Objectives: This study aimed to evaluate cell cycle regulation in acute kidney injury after intraperitoneal sepsis in rats.
Methods: Polymicrobial sepsis was induced by cecal ligation and puncture (CLP) in rats. At 0, 6, 12, 24, 48, and 72 h after CLP, serum creatinine was evaluated. DNA content of isolated kidney cells was analyzed using flow cytometer. Furthermore, the expression of p21, p53, cyclin D1, cyclin E, CDK2, CDK4 and P-pRb was also measured by western blot.

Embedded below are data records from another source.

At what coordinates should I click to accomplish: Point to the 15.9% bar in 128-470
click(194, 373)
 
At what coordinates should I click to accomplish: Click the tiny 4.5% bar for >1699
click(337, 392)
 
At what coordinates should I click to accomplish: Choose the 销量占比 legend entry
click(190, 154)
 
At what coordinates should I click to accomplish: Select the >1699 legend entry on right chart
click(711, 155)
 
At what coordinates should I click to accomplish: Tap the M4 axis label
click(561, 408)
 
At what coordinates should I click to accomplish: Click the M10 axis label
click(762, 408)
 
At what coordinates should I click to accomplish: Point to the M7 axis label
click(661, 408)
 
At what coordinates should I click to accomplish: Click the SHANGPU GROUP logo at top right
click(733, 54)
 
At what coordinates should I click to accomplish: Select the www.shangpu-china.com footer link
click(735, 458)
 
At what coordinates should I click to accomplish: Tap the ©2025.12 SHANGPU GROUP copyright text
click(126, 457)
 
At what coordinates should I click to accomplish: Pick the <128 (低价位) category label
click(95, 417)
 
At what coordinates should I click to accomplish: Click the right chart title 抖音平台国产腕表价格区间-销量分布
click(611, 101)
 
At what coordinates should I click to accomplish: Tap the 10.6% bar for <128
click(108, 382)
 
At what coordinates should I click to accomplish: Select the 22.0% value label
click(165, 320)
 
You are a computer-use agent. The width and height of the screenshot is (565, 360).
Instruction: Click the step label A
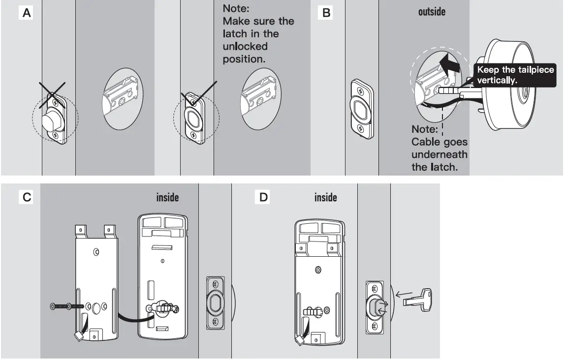coord(27,13)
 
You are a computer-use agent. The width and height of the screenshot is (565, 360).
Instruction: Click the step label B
coord(325,13)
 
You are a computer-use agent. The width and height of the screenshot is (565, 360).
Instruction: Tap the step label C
coord(27,197)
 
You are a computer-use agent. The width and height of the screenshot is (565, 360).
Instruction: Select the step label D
coord(264,197)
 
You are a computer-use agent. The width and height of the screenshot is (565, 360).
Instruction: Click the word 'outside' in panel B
coord(432,11)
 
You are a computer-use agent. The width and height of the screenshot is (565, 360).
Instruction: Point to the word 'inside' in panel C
coord(167,198)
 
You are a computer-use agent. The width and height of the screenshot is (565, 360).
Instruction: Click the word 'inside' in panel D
coord(325,198)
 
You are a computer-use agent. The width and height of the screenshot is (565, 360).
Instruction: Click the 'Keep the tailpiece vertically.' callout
coord(515,75)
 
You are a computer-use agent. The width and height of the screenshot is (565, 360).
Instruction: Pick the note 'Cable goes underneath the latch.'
coord(439,148)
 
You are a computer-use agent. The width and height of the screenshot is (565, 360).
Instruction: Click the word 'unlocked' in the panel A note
coord(245,46)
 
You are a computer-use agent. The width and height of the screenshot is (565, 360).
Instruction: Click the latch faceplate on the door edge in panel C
coord(215,302)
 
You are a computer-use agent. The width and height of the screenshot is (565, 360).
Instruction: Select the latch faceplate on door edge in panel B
coord(362,108)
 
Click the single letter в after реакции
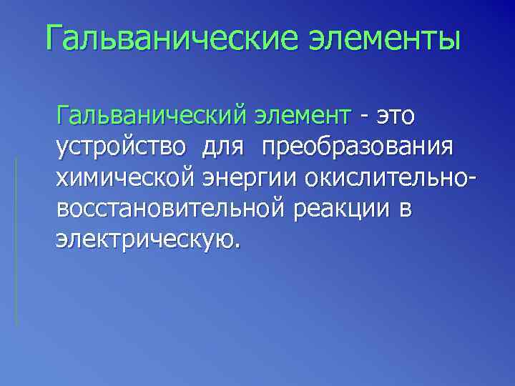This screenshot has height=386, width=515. [x=408, y=211]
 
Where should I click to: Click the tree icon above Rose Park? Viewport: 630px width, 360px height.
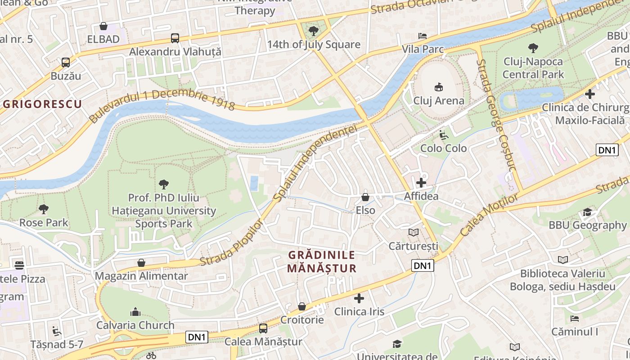click(44, 209)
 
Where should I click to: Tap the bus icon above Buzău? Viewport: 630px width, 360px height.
click(66, 63)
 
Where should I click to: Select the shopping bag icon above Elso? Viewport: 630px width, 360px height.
click(365, 197)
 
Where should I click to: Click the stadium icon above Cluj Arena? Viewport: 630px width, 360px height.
click(438, 87)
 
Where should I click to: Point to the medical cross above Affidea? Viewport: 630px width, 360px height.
click(421, 183)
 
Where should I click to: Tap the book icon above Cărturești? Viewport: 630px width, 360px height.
click(413, 232)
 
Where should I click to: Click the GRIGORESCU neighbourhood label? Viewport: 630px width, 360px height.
click(42, 104)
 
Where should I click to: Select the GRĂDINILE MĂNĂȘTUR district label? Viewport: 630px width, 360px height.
click(322, 262)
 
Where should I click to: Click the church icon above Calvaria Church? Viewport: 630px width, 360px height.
click(135, 312)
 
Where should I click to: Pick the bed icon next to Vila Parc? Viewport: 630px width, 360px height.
click(423, 36)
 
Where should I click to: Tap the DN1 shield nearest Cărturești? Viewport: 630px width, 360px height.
click(423, 266)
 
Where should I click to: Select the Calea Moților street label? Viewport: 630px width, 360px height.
click(489, 215)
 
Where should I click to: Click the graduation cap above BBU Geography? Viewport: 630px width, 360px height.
click(587, 212)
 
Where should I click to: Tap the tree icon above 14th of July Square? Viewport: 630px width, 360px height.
click(314, 31)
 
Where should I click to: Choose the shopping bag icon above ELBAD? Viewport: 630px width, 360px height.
click(104, 26)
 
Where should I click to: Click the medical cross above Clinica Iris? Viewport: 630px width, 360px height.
click(359, 298)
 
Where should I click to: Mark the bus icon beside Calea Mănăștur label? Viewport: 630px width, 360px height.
click(263, 328)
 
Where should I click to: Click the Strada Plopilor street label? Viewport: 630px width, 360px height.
click(230, 243)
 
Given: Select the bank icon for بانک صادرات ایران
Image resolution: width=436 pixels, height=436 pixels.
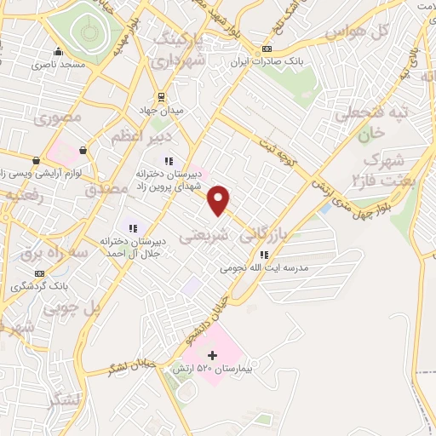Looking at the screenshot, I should (267, 48).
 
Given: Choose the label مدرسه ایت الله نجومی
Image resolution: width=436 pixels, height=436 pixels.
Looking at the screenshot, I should (264, 267).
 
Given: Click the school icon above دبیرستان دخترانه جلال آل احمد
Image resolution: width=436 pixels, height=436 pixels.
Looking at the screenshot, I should (131, 227).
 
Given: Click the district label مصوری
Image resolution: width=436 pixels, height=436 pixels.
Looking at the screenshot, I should (59, 118).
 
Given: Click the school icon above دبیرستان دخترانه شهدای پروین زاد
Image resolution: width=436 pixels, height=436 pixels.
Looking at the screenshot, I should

Results: After sepsis-induced by CLP, kidney injury of rat was associated with G1 cell cycle arrest, however, recovery of renal function related to cell cycle progression 48h after CLP. Results also showed that the upregulation of p53 and p21 was correlated with G1 cell arrest in 48h after CLP. Nevertheless, upregulation of cyclin D1/CDK4 and cyclin E/CDK2 induced pRb phosphorylation, which resulted in the G1/S transition 48 h after CLP.
Conclusion: The data suggest that G1 cell cycle arrest may play a role in the initiation of kidney injury, whereas, through regulating cell cycle, p53, p21, CDKs, cyclins and P-pRb may be involved in the injury or recovery of renal function after intraperitoneal sepsis.